Pero no protestó. Dijo irónicamente:
– No es tan fácil como tú lo pintas, ni siquiera siguiendo tu método. Con algunas no serviría ni un millar de billetes.
Y, sorprendentemente, Gronevelt se echó a reír, y dijo que estaba de acuerdo. Incluso contó una curiosa historia que le había sucedido a él mismo. Al principio de la historia del Hotel Xanadú una mujer de Texas se había jugado varios millones en el casino y él le regaló un antiguo abanico japonés que le costó cincuenta dólares. La heredera tejana, una guapa mujer de unos cuarenta años, viuda, se enamoró de él. Gronevelt se asustó muchísimo. Aunque le llevaba diez años a ella, le gustaban las jovencitas. Pero, obligado por los intereses del negocio, la había subido una noche a la suite del hotel y se había acostado con ella. Cuando ella se fue, por costumbre y quizá por estúpida perversidad o quizá con el cruel sentido del humor de Las Vegas, le dio un billete de cien dólares y le dijo que se comprara un regalo. Jamás supo por qué lo hizo.
La heredera tejana contempló el billete y luego se lo guardó en el bolso. Le dio afectuosamente las gracias. Siguió acudiendo al hotel y jugando en el casino, pero no estaba ya enamorada de él.
Tres años después, Gronevelt buscaba inversores para construir habitaciones adicionales en el hotel. Como Gronevelt explicaba, siempre era deseable tener habitaciones extra.
– Los jugadores juegan donde cagan -decía-. No les gusta andar por ahí.

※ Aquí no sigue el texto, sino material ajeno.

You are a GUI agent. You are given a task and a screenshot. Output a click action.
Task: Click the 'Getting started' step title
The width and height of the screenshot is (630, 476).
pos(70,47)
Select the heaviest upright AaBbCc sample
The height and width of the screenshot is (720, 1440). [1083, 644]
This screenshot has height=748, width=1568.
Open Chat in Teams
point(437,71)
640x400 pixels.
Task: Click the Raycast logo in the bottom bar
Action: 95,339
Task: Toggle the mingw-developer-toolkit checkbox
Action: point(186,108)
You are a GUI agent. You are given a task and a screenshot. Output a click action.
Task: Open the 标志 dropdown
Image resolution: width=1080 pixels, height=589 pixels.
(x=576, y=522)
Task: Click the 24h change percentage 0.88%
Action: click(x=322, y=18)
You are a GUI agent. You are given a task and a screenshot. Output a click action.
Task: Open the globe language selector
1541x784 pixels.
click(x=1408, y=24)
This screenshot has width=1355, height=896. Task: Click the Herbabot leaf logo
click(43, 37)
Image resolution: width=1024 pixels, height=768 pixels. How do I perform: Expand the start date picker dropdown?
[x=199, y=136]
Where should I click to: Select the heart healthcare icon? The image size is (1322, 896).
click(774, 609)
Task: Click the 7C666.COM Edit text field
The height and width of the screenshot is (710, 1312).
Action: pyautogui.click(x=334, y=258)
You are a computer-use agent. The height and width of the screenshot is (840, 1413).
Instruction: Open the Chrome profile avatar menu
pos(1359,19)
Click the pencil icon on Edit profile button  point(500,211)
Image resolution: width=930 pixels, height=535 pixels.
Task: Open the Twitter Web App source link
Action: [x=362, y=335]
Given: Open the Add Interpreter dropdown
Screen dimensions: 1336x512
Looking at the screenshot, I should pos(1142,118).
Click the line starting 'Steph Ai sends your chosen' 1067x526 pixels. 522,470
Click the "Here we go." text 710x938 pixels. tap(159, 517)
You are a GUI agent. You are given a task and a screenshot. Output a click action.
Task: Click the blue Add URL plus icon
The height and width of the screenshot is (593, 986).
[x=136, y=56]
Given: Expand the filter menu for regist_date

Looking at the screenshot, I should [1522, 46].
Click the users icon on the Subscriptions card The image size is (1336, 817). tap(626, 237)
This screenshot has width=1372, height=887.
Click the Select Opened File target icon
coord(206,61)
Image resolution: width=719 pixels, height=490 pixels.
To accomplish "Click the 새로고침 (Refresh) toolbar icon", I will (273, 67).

Dales una sala de espectáculos, un bar, varios restaurantes. Mantenlos en el hotel las primeras cuarenta y ocho horas. Para entonces ya están liquidados.
Y acudió a la heredera tejana. Ella le dijo que sí, que por supuesto. Extendió inmediatamente un cheque y se lo entregó con una sonrisa de lo más dulce. El cheque era de cien dólares.
– La moraleja de esta historia -dijo Gronevelt- es que nunca debes tratar a una tía rica y lista como a un pobre coño tonto.
A veces, en Los Angeles, Gronevelt iba a comprar libros antiguos. Pero normalmente, cuando estaba de humor, iba en avión a Chicago a subastas de libros raros. Tenía una magnífica colección guardada en una biblioteca cerrada con paneles de cristal en su habitación. Cuando Cully se trasladó a su nueva oficina, encontró un regalo de Gronevelt: una primera edición de un libro sobre juego publicado en 1847. Cully lo leyó con interés y lo dejó un tiempo en su mesa. Luego, sin saber qué hacer con él, lo llevó al apartamento de Gronevelt y se lo devolvió.